Can't talk. I'm at the Tulsa Sheriff's office with a bunch of rednecks. I bet I'm the only one that voted for Obama.
I bet you're the only one who could read the ballott.
she definitely has that "I'll bang you, but then I'll tell your girlfriend" look to her.
I'm 90% sure a girl here is wearing a bra strap as a headband.
We're exchanging pot brownie recipes in my substance abuse class. This is going to be an awesome 7 weeks.
I trust that you have thought of something completely illegal for us to do this weekend.
Just because he's a soilder doesn't mean his dick is a hero.

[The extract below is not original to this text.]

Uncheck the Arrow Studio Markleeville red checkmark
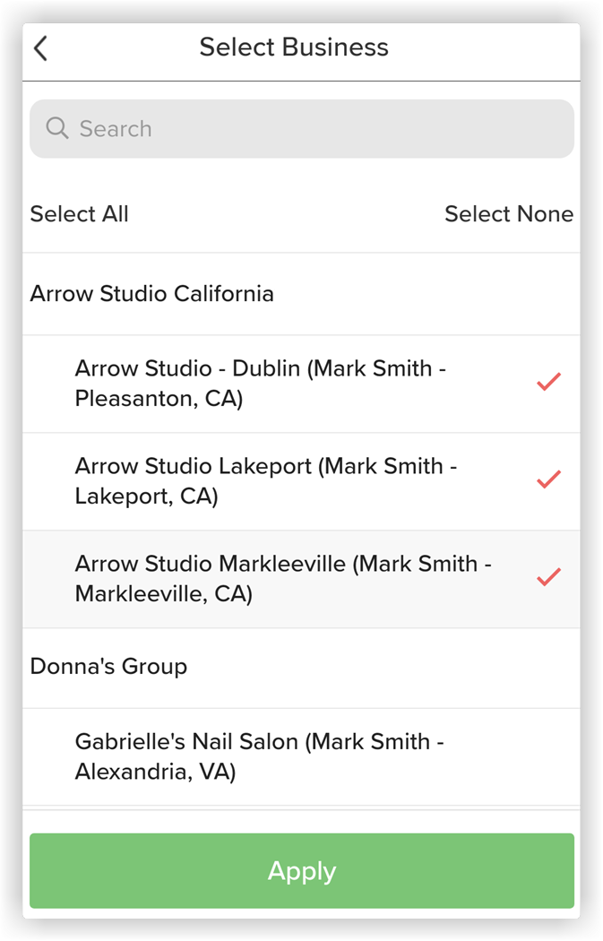 pyautogui.click(x=548, y=577)
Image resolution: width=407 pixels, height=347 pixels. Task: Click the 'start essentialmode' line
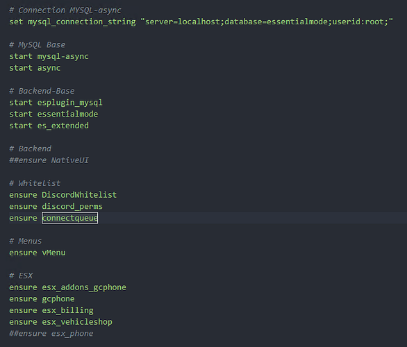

Knitting and drinking wine. Forget my 21st birthday, might as well just skip to my 60th
Apparently he proposed after he saw me chug vodka out of a traffic cone.
Got head at the top of a water slide over-looking the valley while wearing a sombrero and drinking a corona. Epic.

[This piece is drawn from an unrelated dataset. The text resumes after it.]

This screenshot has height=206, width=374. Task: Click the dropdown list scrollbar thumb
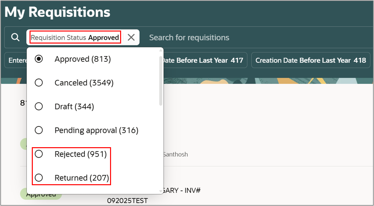161,81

You know your night is done when the police confiscate your bra at high school basketball game
The night is not complete until I am drnk and speaking to inanimate objects
This feels more like a conference of all the people I've fucked in the past year.
whenever i get involved w someone i'm gonna give you their number to testify to the fact that they should not fall in love with me
Chick in the kitchen making breakfast.. Yours or mine?
It's slightly odd going to a booty call during morning rush hour with everyone else going to work.